**REQUIRED WORK:** The response must contain every line below in which "Colonnes" appears.

INPUT MATERIAL section start

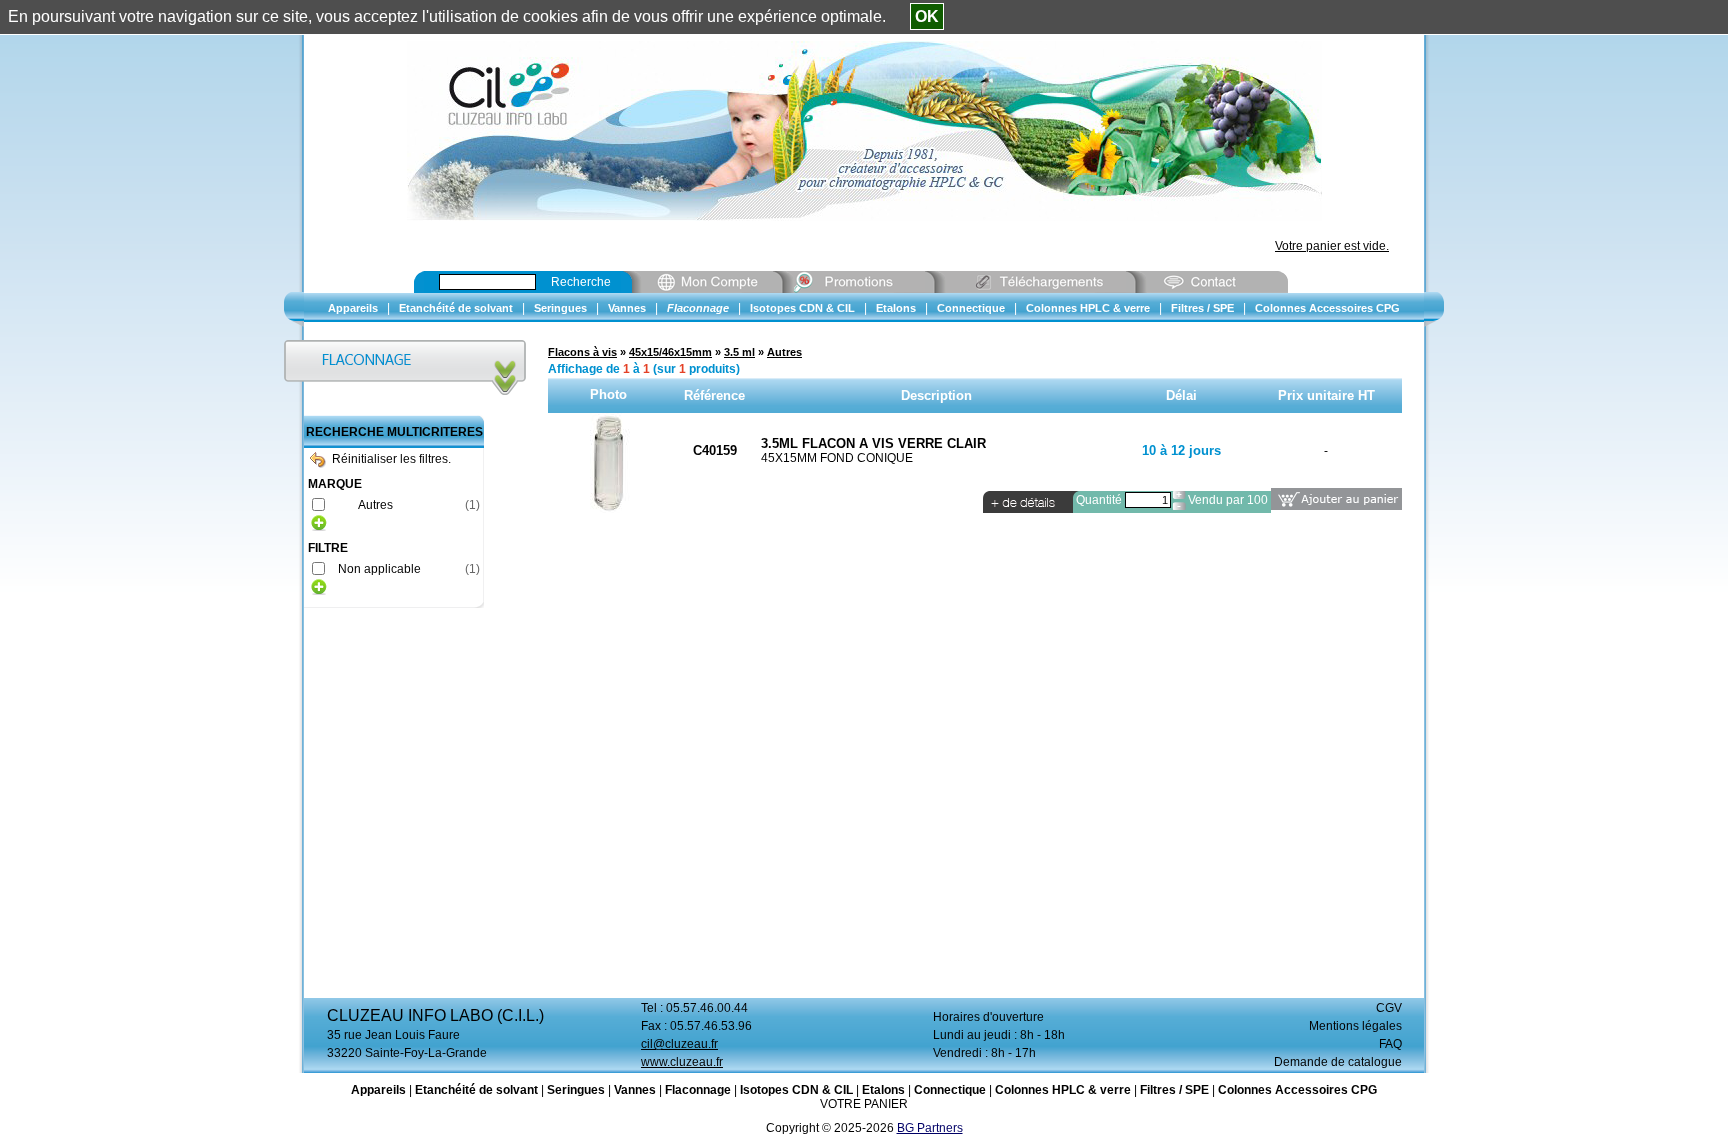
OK (927, 16)
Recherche (581, 282)
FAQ (1390, 1044)
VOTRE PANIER (864, 1104)
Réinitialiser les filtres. (391, 459)
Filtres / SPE (1174, 1090)
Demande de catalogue (1338, 1062)
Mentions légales (1355, 1026)
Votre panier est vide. (1332, 246)
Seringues (576, 1090)
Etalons (883, 1090)
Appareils (378, 1090)
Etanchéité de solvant (476, 1090)
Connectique (950, 1090)
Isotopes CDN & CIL (796, 1090)
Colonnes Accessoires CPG (1297, 1090)
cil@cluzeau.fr (679, 1044)
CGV (1389, 1008)
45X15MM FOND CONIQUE (837, 458)
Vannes (635, 1090)
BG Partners (930, 1128)
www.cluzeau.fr (682, 1062)
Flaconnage (698, 1090)
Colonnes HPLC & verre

INPUT MATERIAL section end

**TASK RESPONSE:**
Colonnes Accessoires CPG (1297, 1090)
Colonnes HPLC & verre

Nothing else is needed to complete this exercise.